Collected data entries
───
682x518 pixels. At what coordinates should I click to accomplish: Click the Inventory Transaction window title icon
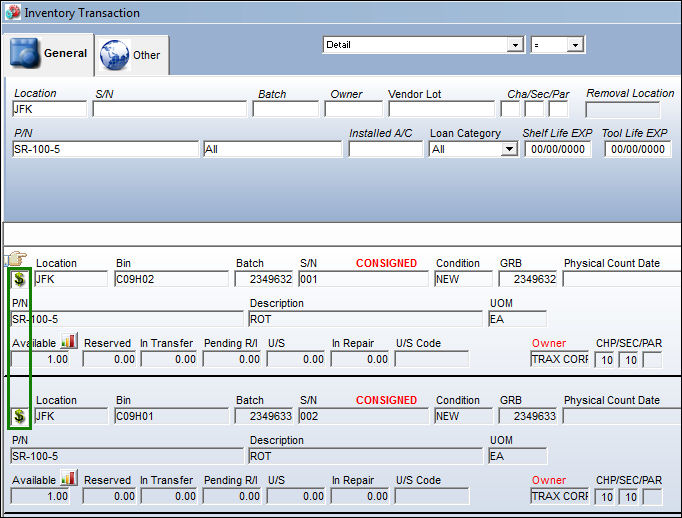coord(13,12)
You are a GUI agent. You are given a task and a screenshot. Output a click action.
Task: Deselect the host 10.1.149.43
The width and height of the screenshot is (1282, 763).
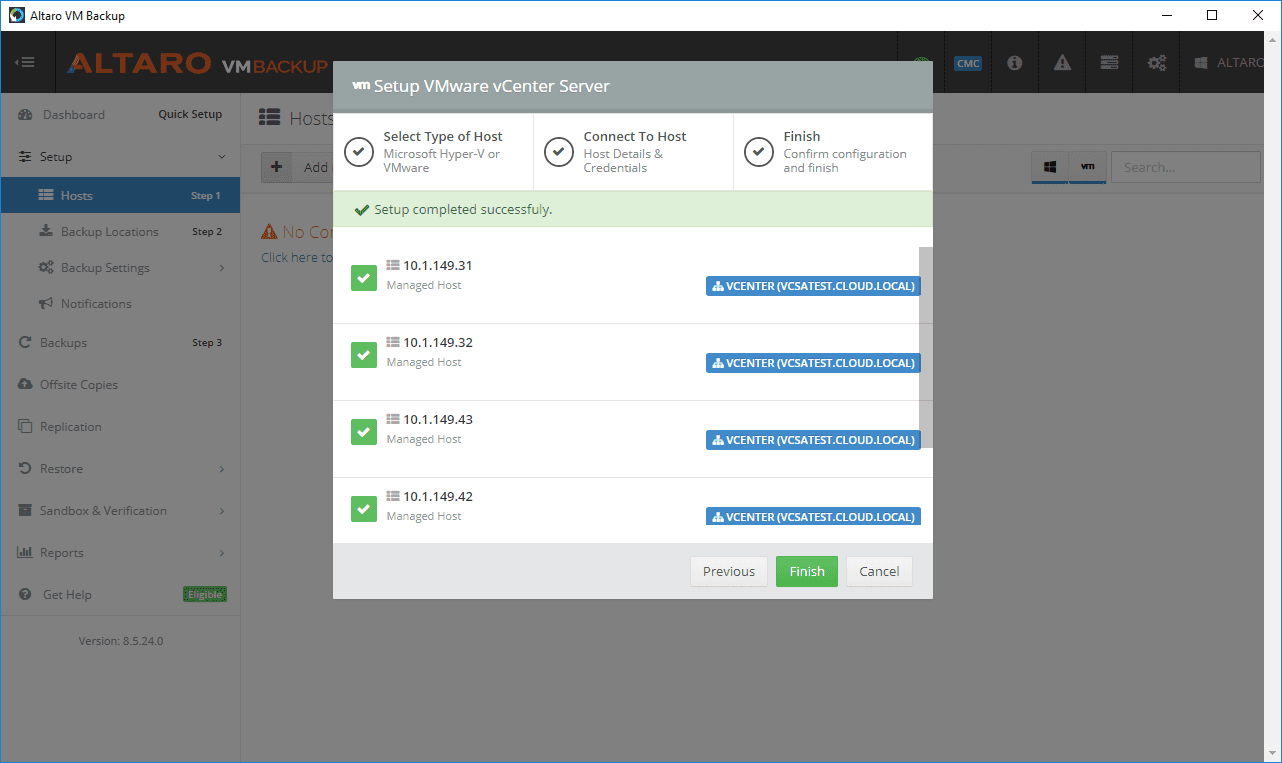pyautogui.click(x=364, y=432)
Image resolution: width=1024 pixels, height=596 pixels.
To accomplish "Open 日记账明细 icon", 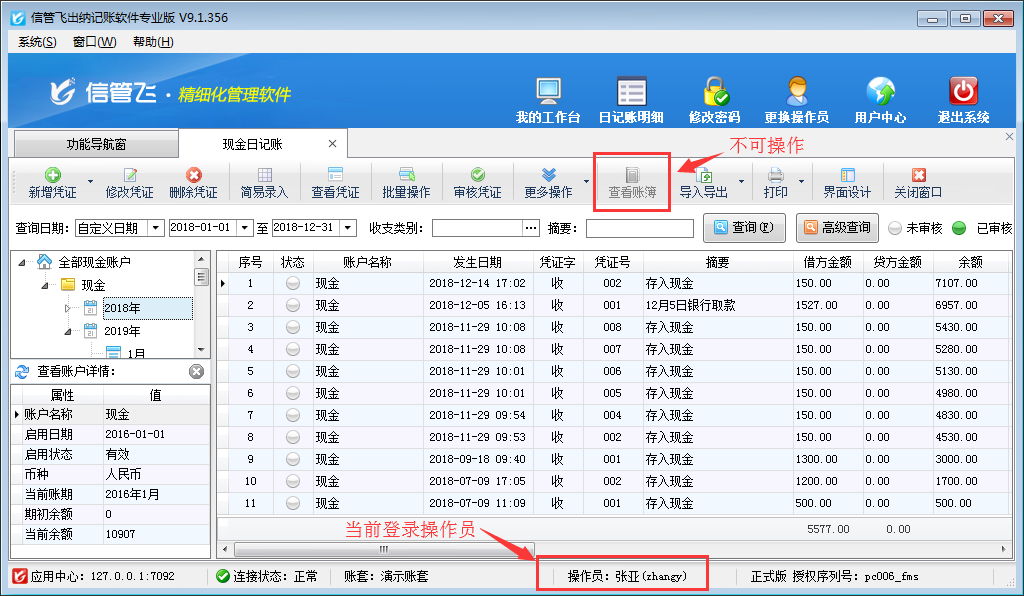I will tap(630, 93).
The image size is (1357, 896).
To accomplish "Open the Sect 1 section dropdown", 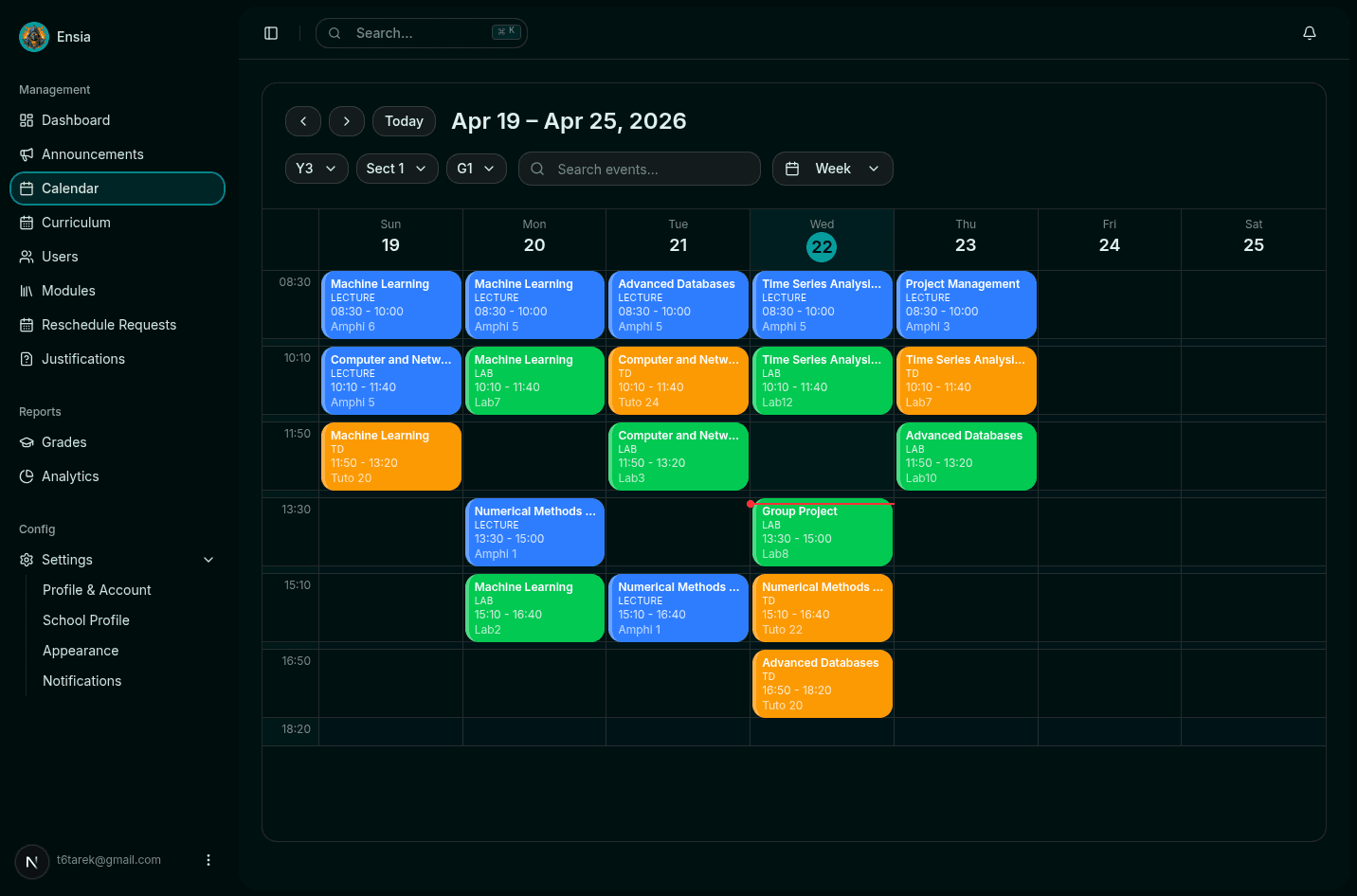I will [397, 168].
───
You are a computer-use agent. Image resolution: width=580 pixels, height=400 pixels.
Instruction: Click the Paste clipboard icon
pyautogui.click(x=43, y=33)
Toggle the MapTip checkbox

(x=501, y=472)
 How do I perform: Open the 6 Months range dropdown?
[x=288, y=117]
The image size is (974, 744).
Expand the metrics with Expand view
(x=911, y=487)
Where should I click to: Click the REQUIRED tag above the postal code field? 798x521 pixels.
───
Would you please give the number of lines in the data above that contain the string "agent"? Reply with that number only.

## Written solution:
2